I look at our war memorial, a beautiful piece of work, and around it I see chip papers and beer bottles, I see wreaths torn apart. People grumble when the flower beds are destroyed and I think, “Lest we forget,” and wonder if the hooligans who desecrate these places of remembrance would answer their country’s call and fight for a just war, and I emphasis ‘just,’ for many of our skirmishes today are not the just wars our fathers and grandfathers fought in. But is war ever justified? Justified or not, men die and women weep and all should be remembered for their sacrifice.
But why this in a series about Australia? Because I have been to a war memorial which will never be desecrated and which children will visit again and again. Where? Canberra and this will be my last article on Australia as to write anything else would be the stuff of tourism. Maybe we will return and cross the Nullabor one day but that story can wait.

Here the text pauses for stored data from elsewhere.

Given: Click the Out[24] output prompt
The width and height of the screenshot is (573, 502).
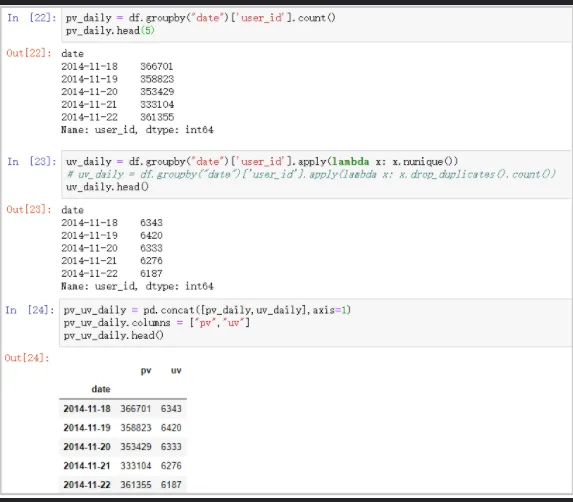Looking at the screenshot, I should click(x=27, y=358).
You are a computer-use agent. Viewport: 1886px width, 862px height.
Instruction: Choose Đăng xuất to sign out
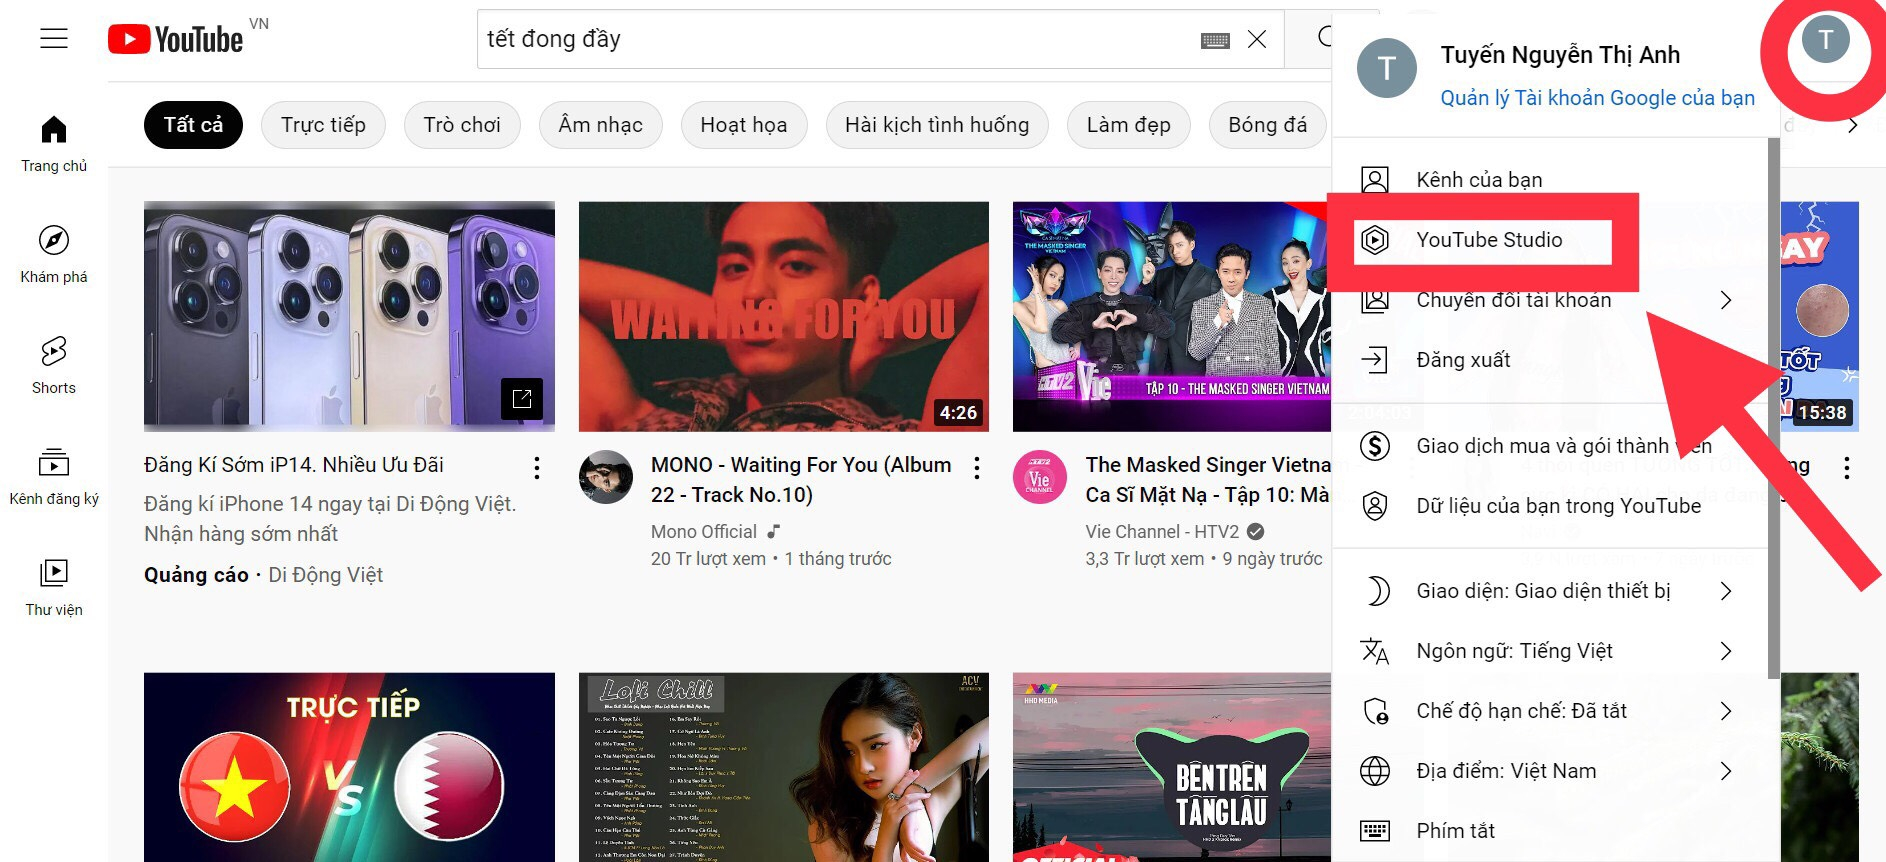[1463, 360]
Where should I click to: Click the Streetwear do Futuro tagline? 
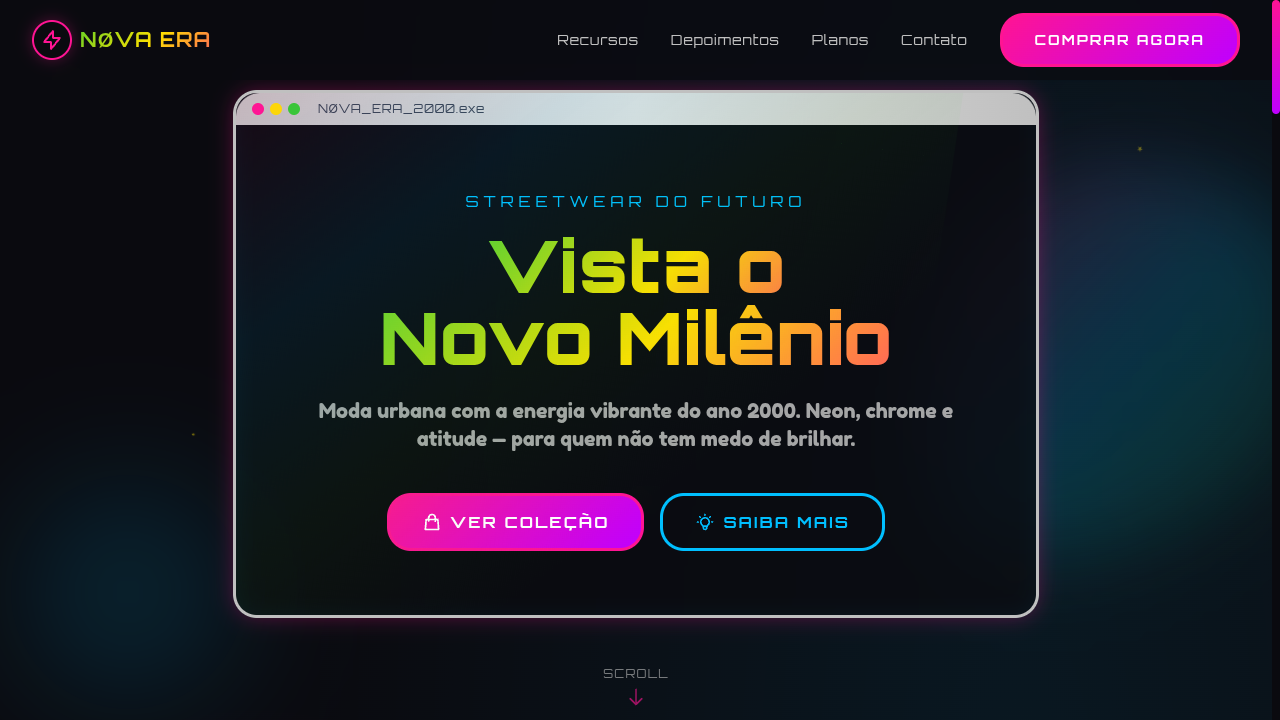[x=635, y=201]
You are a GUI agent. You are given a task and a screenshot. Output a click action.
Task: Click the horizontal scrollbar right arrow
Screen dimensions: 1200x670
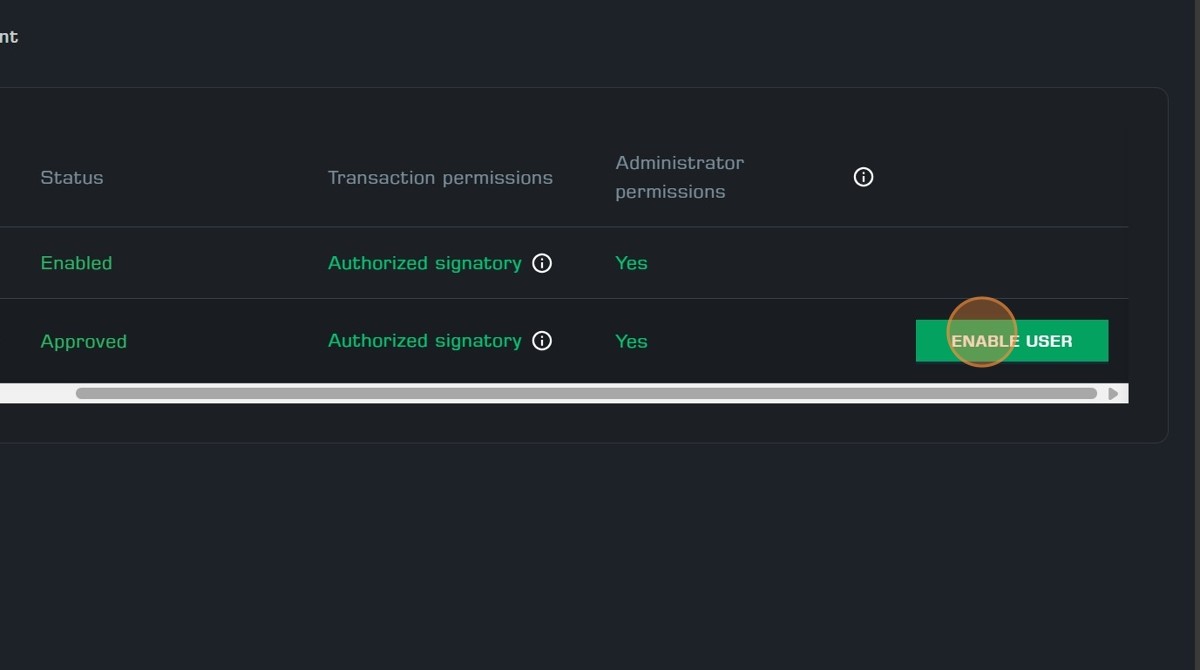1113,393
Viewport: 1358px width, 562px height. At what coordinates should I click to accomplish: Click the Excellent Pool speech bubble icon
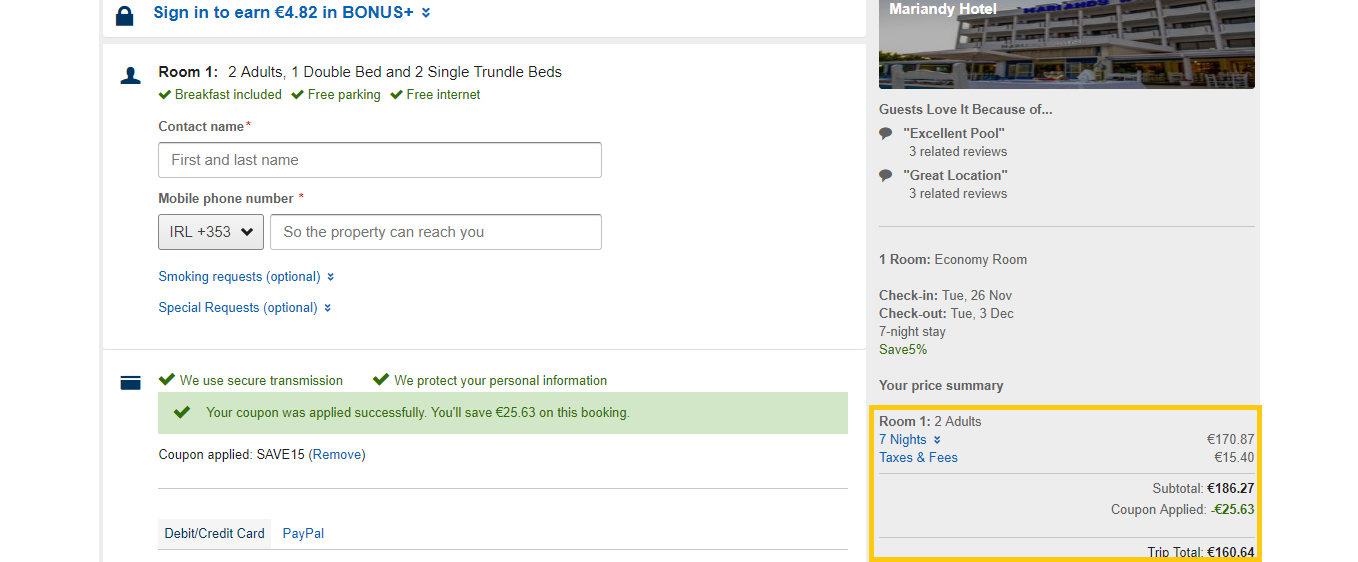point(885,133)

Canberra is a fabulous city designed by Chicago architect, Burley Griffin. A new city drawn out to precision and built at “the meeting place” for many aborigines. Canberra in aborigine means the meeting place. It is in a flat valley, surrounded by hills. The Molonglo River dammed by the Scrivener Dam, forms Lake Burley Griffin in its centre. A lake you can walk around, through park land, where you can sit and listen to the carillon chiming every hour on its little island, and watch the James Cook water spout spraying its water high into the air. But this is not about Canberra it is about the War Memorial and its impact.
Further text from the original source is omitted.